I wanted to share a deeply personal but incredibly exciting story that has been unraveling for the last month. I can’t tell you how Habanos I have smoked while these events have played out. Two or three a day has been the average, and it has allowed me to decompress and relax as my life has taken several unexpected turns ...
Two weeks ago, after 36 years on Earth and 20 years searching, I found my father and my father’s side of my family. We’ve spent the last two weeks getting to know each other, catching up on decades of life, and processing the enormity of the revelation of finding long-lost relatives.
I have never known my father or had any relationship or contact with him. This means that I also did not know his name, first or last. This cluelessness was problematic growing up and again when I became a Father myself for the same reason: kids. I often have had to try, often in vain, to explain (as a child myself and also as a father) how it is possible I don’t know my father or even know his name. It all made sense to me, even if I didn’t like it, because I had long ago resigned myself to this reality. But children, especially ones of my own, were relentless in their questioning and search for the truth and so, then, was I.

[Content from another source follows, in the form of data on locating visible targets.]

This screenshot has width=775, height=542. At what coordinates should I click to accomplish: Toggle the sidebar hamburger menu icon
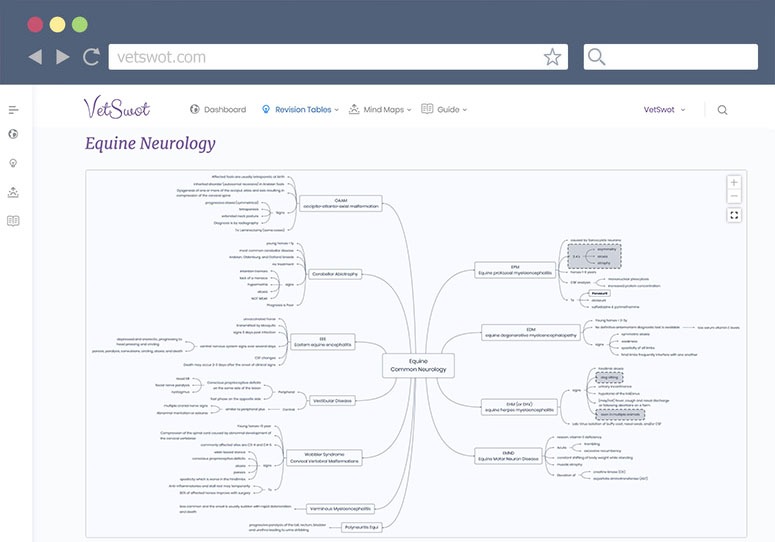click(x=13, y=110)
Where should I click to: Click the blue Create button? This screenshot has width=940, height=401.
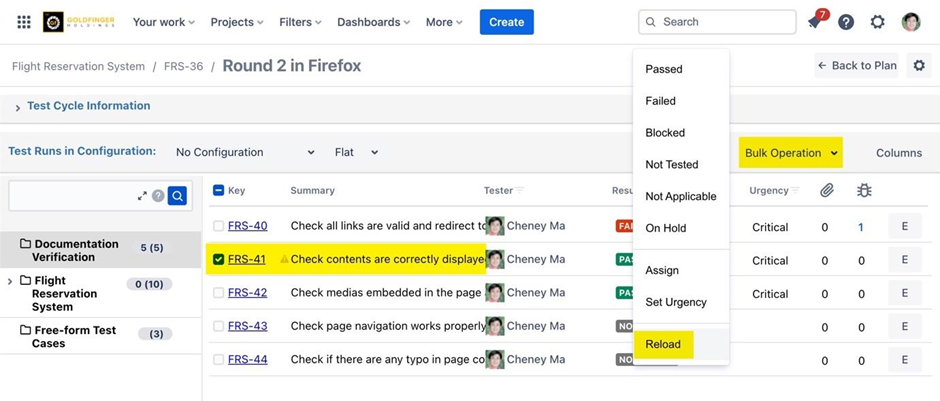point(506,22)
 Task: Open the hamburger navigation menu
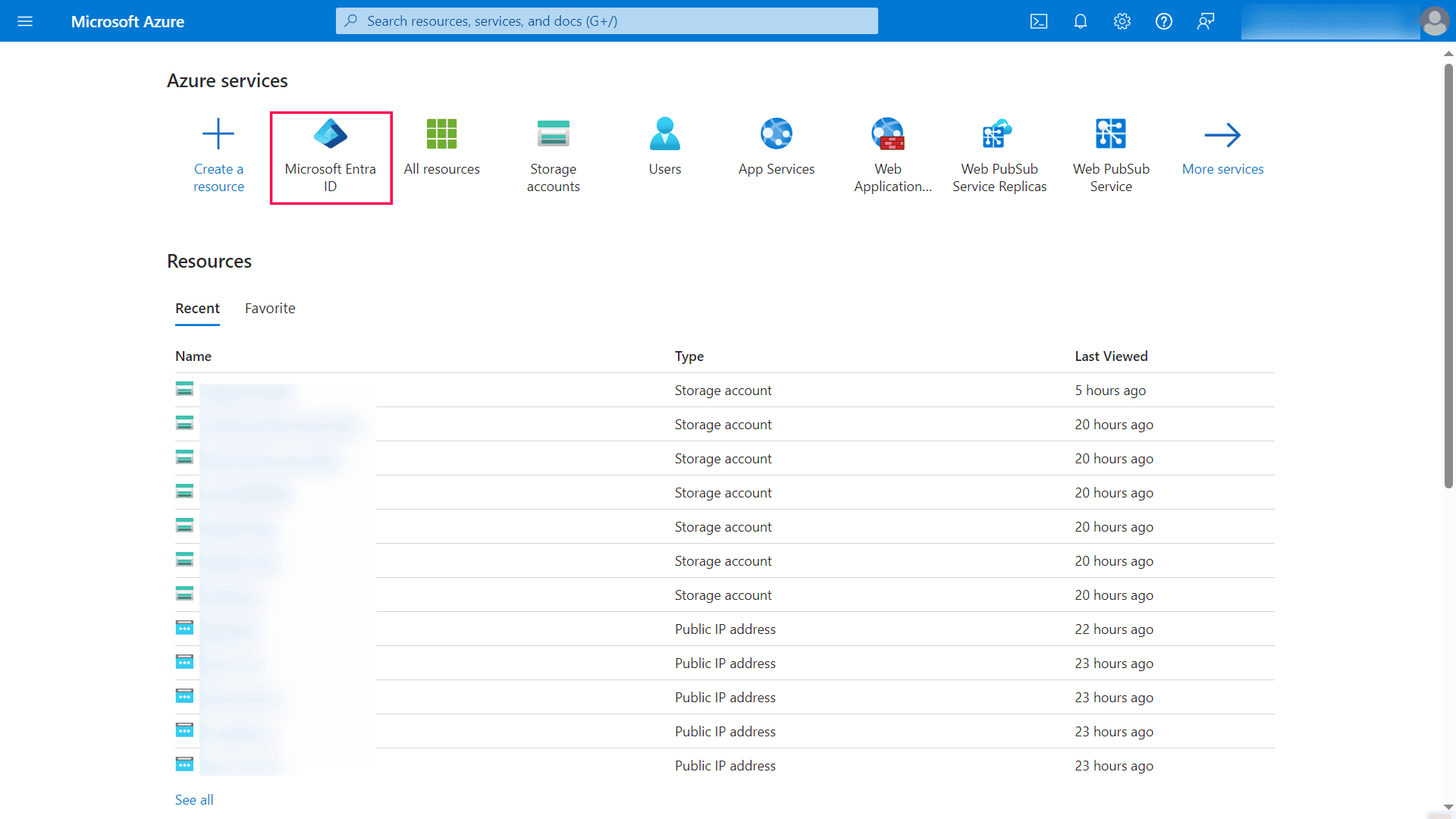point(25,21)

Fortunately, advancements in DNA analysis, including matching others who have had their DNA analyzed, has led to incredible discoveries in recent years and, especially, in recent months. Earlier this summer, I was able to separate the genes in my DNA that I inherited from my mother and those that I inherited from my father. Not only did that enable me to determine that I am of Latvian descent on my father’s side of the family, but it also allowed me to find genetic relatives from my father’s side of the family.
Less than a month ago, I located three people that I matched with as genetic relatives on my father’s side of the family who are members of the Timlick family in Seattle, Washington. Two of those people were cousins of mine, and one was my aunt. My aunt only had one brother, George, and he is my father. Just being able, for the first time in my life, to say I know who my father is and that I have found my father’s side of my family is an incredible, remarkable feeling. And if the story ended here, I would be grateful to have found closure.
As much as I prepared for many years for the eventual moment in my life when I found my father, what I didn’t, and probably couldn’t, prepare for is the complete and unconditional way in which I have been welcomed by my father’s family. I’ve struggled for weeks to explain in words how validating it is that at the end of this journey, I was embraced so warmly by people I have known only days or weeks but regard me as family nonetheless. Humbling is a word I have used often.
Also, an incredible revelation in itself, I have five more brothers and sisters; they are all younger than me, between 34 and 22 years old. They are Bethany, Steven, Julie, Sam, and Grace, and they are among the most beautiful people I’ve met in my life. I couldn’t have imagined or hoped for a better welcome into the family as even my greatest expectations have been exceeded.
I have been blessed beyond measure with a loving and supportive family since the day I was born. Much of that is thanks to my mother and her strength and support over the years, and especially the last few months, while I searched for my father and my father’s family.